Estas tres realidades hacen difícil agotar un presupuesto corriente. Ni les cuento cuando  vengan los fondos europeos que engorden de forma colosal lo corriente de estos  presupuestos. 

Para acortar la tramitación de muchos expedientes, algunos centros directivos se dotan de  instrumentos que así llamados medios propios, permiten acortar el trámite de la gestión  presupuestaria. Geursa, Gesplán, Tragsa, son entidades públicas que han devorado a la  iniciativa privada, reduciendo su actividad, pero también cercenando la creatividad y  diversidad que esa iniciativa libre y plural comporta. Hoy si eres ingeniero, ambientalista, arquitecto o informático o pequeño empresario no pienses en iniciar una carrera libre y  competitiva sino en tocar a las puertas de esas entidades públicas. Pero estas empresas-atajo acortan solo el proceso de adjudicación y de ninguna manera ni el plazo de ejecución ni la  suerte y calidad en la ejecución de esos contratos. Que el vicepresidente pregunte a Gesplán  cuántos Planes de Modernización, que nacieron como figura dinamizadora de la cuestión  urbanística o territorial, han redactado en esa empresa, cuántos han resultado aprobados  y cuántos han descarrilado a su paso por la sede jurisdiccional. Pregunte por el tamaño de esa  dinamización. 

Esas empresas creadas para simplificar la gestión, en puridad para la contratación del  presupuesto, se enfrentan o destruyen la libre iniciativa, cuya salvaguarda constituye no solo  un deber ético sino un imperativo de eficacia.

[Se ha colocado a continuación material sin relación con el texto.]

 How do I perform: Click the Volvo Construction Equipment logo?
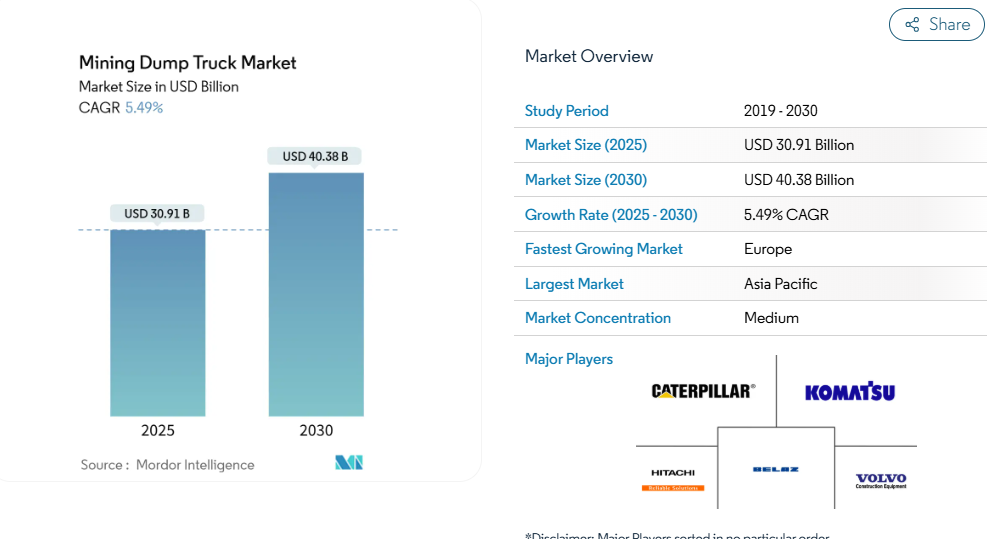tap(881, 481)
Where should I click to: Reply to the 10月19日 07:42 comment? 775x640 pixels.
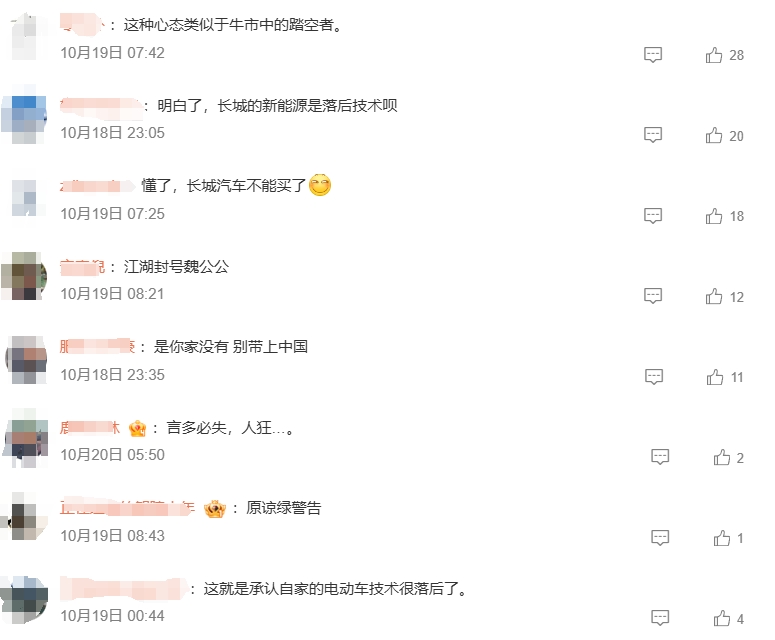[653, 54]
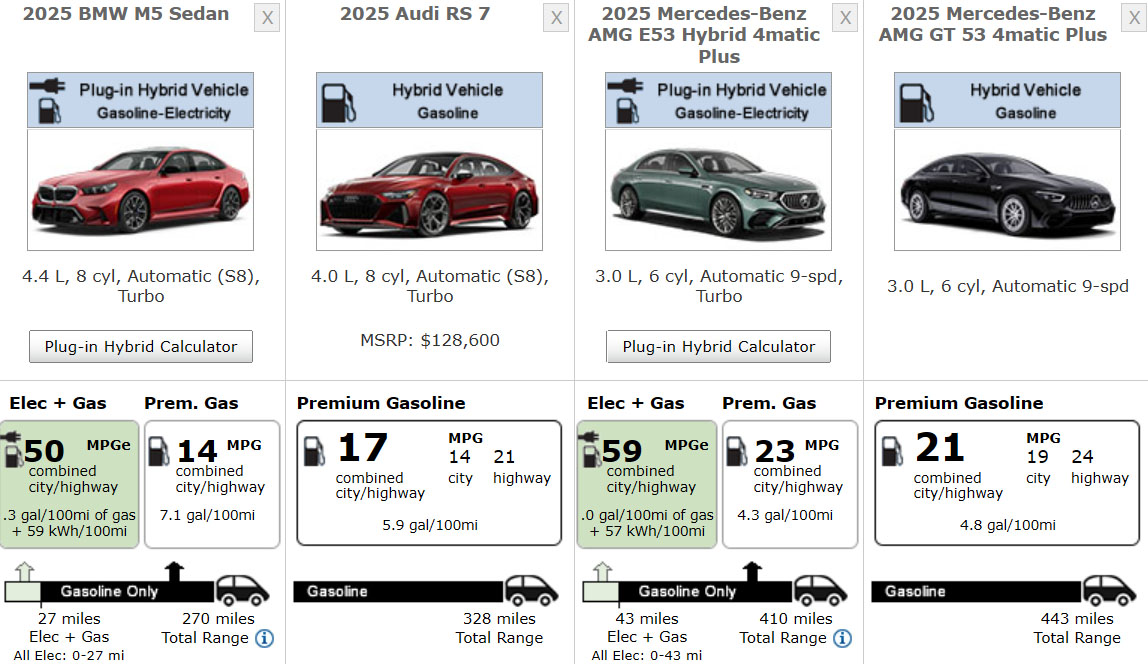Click the BMW M5 green 50 MPGe box
Screen dimensions: 1148x664
(70, 484)
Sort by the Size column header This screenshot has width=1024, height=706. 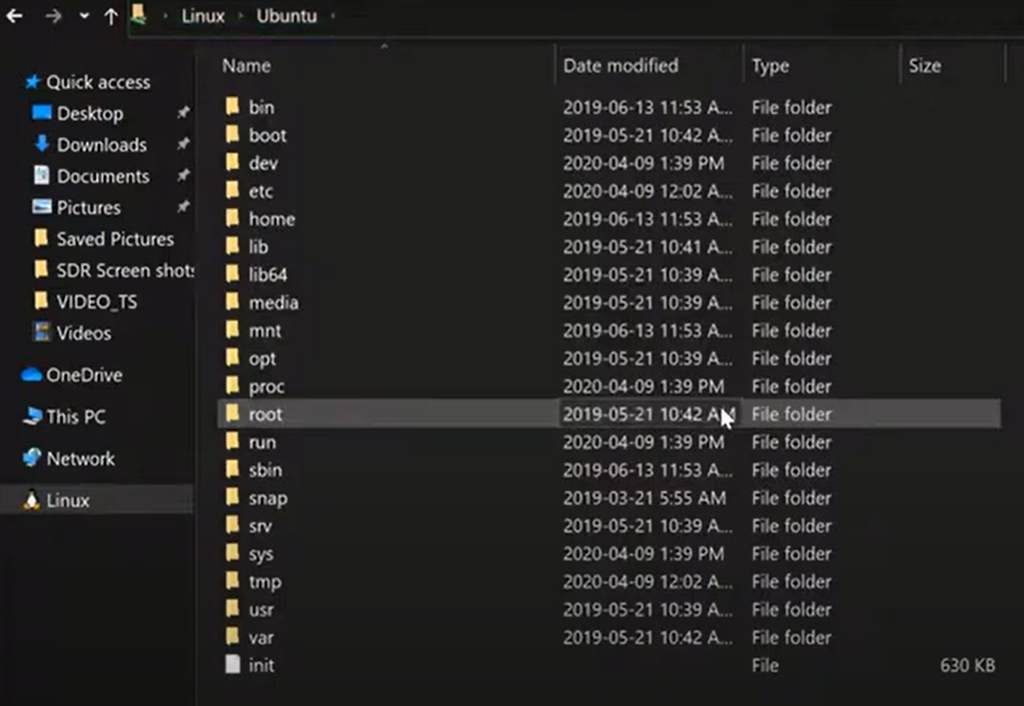pos(924,66)
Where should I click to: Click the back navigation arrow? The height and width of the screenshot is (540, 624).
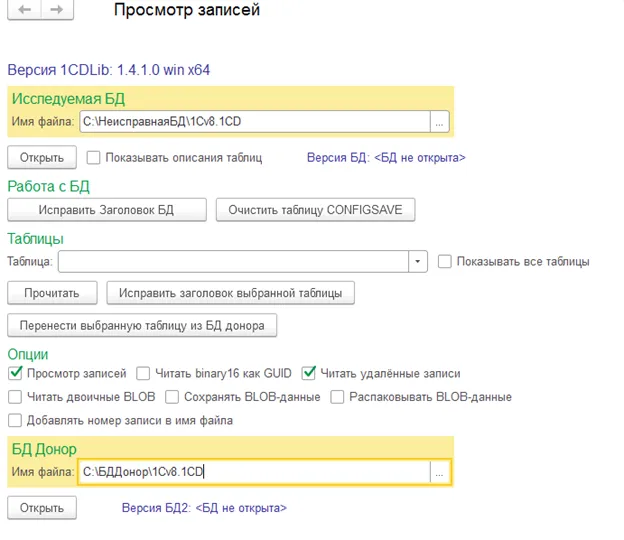tap(26, 11)
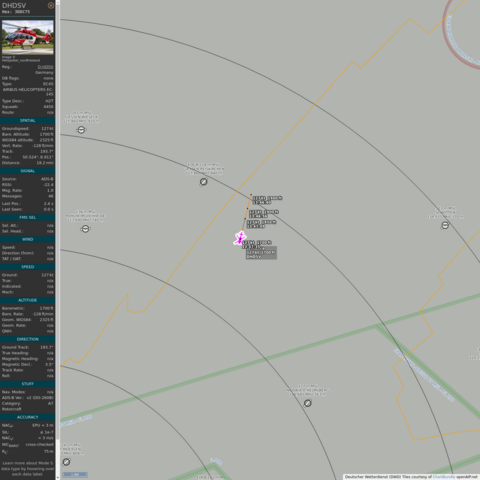
Task: Click the SPATIAL section header
Action: click(28, 121)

Por ahí cerca anida el amiguismo y la ineficacia, y son, como diría Agustín Lara en su María Bonita, cuerpo de olas juguete, naves al garete. No  creo que resistieran una seria auditoría total. 

La vulgaridad y la desconfianza se han instalado para quedarse. No se les ha ocurrido que esas  entidades en lugar de sustituir a la iniciativa privada y a la riqueza y creatividad que la libertad  intelectual comporta podrían subvenir a ese número de funcionarios insuficiente. Los  funcionarios son buenos o malos, pero no son héroes y saben que ante un acelerón que  busque dinamizar un expediente les acecha la ya inveterada judicialización. Saben como San  Pablo que quien busca lo difícil encontrará dificultades. Son lógicamente conservadores.  Volviendo a Borges, no se les puede exigir el culto al coraje. 

Si la vida de una persona depende del estado de su vehículo y para revisarlo se va a una  inspección técnica de vehículos que no es otra cosa que un agente privado que ha conseguido  una concesión, ¿cómo es posible que no se pueda licitar una obra con unos pliegos redactados  desde agencias localizadas y perfectamente homologadas en el sector privado? ¿por qué esas  agencias, perfectamente contrastadas y aseguradas no pueden informar los concursos y en  lugar de años tardar meses en esos menesteres? 

¿Porque lo impide la Ley? Desconfianza. Esto es una trampa, vicepresidente, a menos que le  eche fantasía y arrojo como estas líneas lo han intentado con humildad, no va a agotar nunca  un presupuesto. Se aprende en clase de filosofía que fijar fronteras comporta violarlas. De  forma inequívocamente legal, eso sí, porque de lo contrario aparece el fantasma de la  inseguridad jurídica que es enemiga de la eficacia. Tiene a su disposición un enorme caudal  creativo en profesiones ejercidas de forma liberal si es que se da el caso que aún exista esa  especie en extinción pese a la asfixia de orden estalinista de aquellas empresas ya señaladas.